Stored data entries
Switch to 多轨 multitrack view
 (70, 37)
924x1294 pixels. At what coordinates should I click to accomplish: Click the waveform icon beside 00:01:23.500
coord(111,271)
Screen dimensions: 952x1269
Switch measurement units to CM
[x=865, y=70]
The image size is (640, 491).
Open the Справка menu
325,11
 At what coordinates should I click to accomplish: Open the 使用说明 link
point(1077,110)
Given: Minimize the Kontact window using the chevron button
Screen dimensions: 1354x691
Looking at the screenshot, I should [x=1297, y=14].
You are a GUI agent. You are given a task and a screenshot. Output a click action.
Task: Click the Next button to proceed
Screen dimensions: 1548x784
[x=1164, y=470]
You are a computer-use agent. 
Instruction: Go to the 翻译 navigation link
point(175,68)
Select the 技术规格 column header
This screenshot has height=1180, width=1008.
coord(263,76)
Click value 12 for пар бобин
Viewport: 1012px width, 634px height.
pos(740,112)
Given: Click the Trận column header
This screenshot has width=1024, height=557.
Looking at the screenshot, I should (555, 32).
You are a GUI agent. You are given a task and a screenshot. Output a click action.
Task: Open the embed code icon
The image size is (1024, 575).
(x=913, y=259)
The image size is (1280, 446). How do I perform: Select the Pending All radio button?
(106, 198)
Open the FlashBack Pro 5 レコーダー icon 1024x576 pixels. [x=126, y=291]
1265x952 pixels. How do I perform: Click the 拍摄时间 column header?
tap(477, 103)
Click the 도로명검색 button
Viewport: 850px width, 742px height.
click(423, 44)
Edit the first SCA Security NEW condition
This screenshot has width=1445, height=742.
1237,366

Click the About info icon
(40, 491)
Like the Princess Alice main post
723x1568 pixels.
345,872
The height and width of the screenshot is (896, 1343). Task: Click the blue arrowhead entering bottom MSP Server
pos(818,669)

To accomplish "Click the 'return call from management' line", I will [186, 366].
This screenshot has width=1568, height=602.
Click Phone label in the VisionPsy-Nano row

■ What is being asked: Restate every record exactly, leaving nothing out.

■ Result below:
Switch to 多轨 multitrack view
 (70, 37)
924x1294 pixels. At what coordinates should I click to accomplish: Click the waveform icon beside 00:01:23.500
coord(111,271)
Screen dimensions: 952x1269
Switch measurement units to CM
[x=865, y=70]
The image size is (640, 491).
Open the Справка menu
325,11
 At what coordinates should I click to accomplish: Open the 使用说明 link
point(1077,110)
Given: Minimize the Kontact window using the chevron button
Screen dimensions: 1354x691
Looking at the screenshot, I should [x=1297, y=14].
You are a GUI agent. You are given a task and a screenshot. Output a click action.
Task: Click the Next button to proceed
Screen dimensions: 1548x784
[x=1164, y=470]
You are a computer-use agent. 
Instruction: Go to the 翻译 navigation link
point(175,68)
Select the 技术规格 column header
This screenshot has height=1180, width=1008.
coord(263,76)
Click value 12 for пар бобин
Viewport: 1012px width, 634px height.
pos(740,112)
Given: Click the Trận column header
This screenshot has width=1024, height=557.
Looking at the screenshot, I should (555, 32).
You are a GUI agent. You are given a task and a screenshot. Output a click action.
Task: Open the embed code icon
The image size is (1024, 575).
(x=913, y=259)
The image size is (1280, 446). How do I perform: Select the Pending All radio button?
(106, 198)
Open the FlashBack Pro 5 レコーダー icon 1024x576 pixels. [x=126, y=291]
1265x952 pixels. How do I perform: Click the 拍摄时间 column header?
tap(477, 103)
Click the 도로명검색 button
Viewport: 850px width, 742px height.
click(423, 44)
Edit the first SCA Security NEW condition
This screenshot has width=1445, height=742.
1237,366

Click the About info icon
(40, 491)
Like the Princess Alice main post
723x1568 pixels.
345,872
The height and width of the screenshot is (896, 1343). Task: Click the blue arrowhead entering bottom MSP Server
pos(818,669)

To accomplish "Click the 'return call from management' line", I will [186, 366].
This screenshot has width=1568, height=602.
Click Phone label in the VisionPsy-Nano row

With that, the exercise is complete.